Türkmenlerin de bir atasözleri var:
“İstabul’u görmegen, âleme gelmegen” [İstanbul’u
görmeyen, dünyâya gelmemiş sayılır] diyorlar.
Bilindiği üzere, İstanbul’un hemen her köşesi, târihî
ve turistik özelliklere sâhiptir.
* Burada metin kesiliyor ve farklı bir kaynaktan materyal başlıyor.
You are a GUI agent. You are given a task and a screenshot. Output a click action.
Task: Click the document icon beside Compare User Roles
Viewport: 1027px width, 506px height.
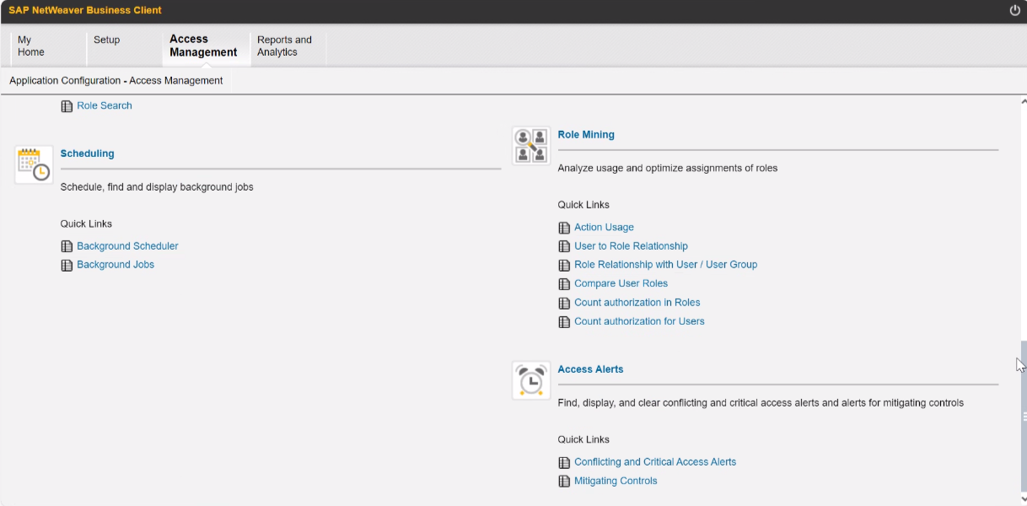(x=564, y=284)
Hepsini saymak, âdetâ mümkün
değildir... Türkiye gazetesi ile promosyon olarak verilen “İstanbul
Evliyâları” isimli 2 cildlik eserde [478 + 478 sayfa] (77 + 107 = 184
biyografi) var; orada İstanbul’da yatan pekçok Sahâbe, Ulemâ ve Evliyâ
türbesi zikredilmiştir.
Peygamber Efendimiz, İstanbul’u fethedecek kumandânı
ve orduyu, asırlar öncesinden müjdelemiştir. Bu müjdeye lâyık
olabilmek için, milyonlarca Müslümân, İstanbul yollarına düşmüştür. [İstanbul’un
fethini müjdeleyen hadîs-i şerîf hakkında, M. Ü. İlâhiyat
Fakültesinden emekli bir hadîs profesörü arkadaşımız, Ahmed İbn-i Hanbel
hazretlerinin “Müsned”i, Ebû Abdillah el-Hâkim
en-Neysâbûrî’nin “el-Müstedrek ale’s-Sahîhayn”i, İmâm
Buhârî’nin “et-Târîh”i başta olmak üzere, 19 kaynak zikretmiştir.
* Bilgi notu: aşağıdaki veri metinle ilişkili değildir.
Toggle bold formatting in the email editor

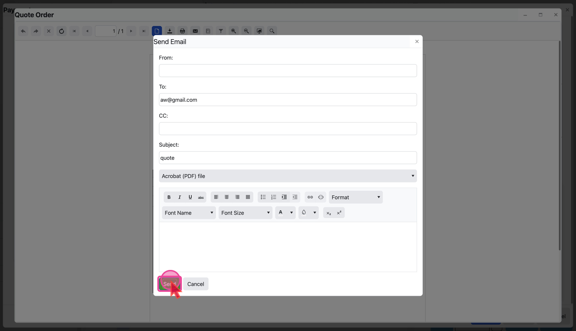point(169,197)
İstanbul Üniversitesi İlâhiyât Fakültesindeki diğer bir hadîsçi meslektâşımız
ise kaynakları 24’e ulaştırmıştır.]
İstanbul anılınca, hemen hâtıra Hâlid bin Zeyd Ebû
Eyyûb el-Ensârî (Eyüp Sultân) ve Peygamber Efendimizin süt kardeşi
Şeybetü’l-Hudrî gibi Sahâbe-i kirâm gelmektedir.
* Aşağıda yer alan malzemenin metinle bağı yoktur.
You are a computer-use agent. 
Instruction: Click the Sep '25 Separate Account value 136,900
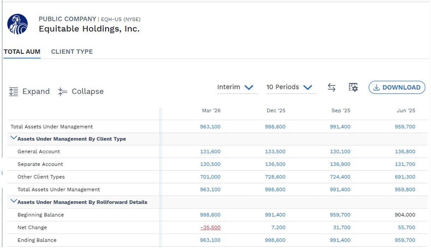(x=340, y=165)
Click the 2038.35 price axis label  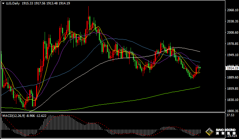(x=232, y=21)
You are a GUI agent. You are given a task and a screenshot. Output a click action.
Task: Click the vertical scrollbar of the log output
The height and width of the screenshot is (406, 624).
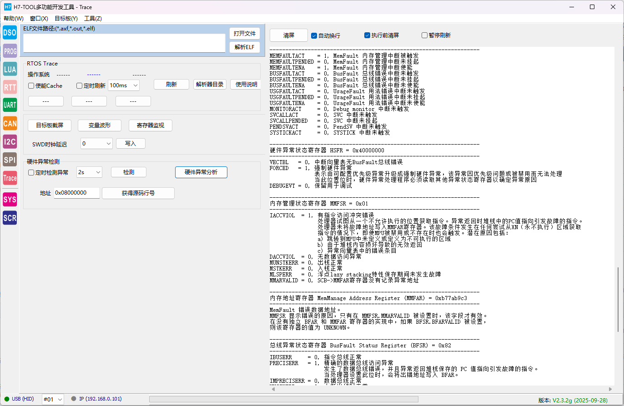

Yine, Murâd-ı Münzevî, Mehmed Emîn Tokâdî,
Abdülfettâh-ı Akrî, Azîz Mahmûd Hüdâyî, Sünbül Sinân Efendi, Merkez Efendi,
Beşiktâşlı Yahyâ Efendi (kaddesallahü esrârehümül-aliyye) gibi nice
büyük zâtlar da hâtıra gelmektedir.
Kezâ, 29 Osmânlı Sultânı,
Vâlide Sultânlar, Şehzâdeler, Hanım Sultânlar, pekçok Sadrazam ve
Vezîrler, daha birçok meşhûr zât İstanbul’da yatıyor.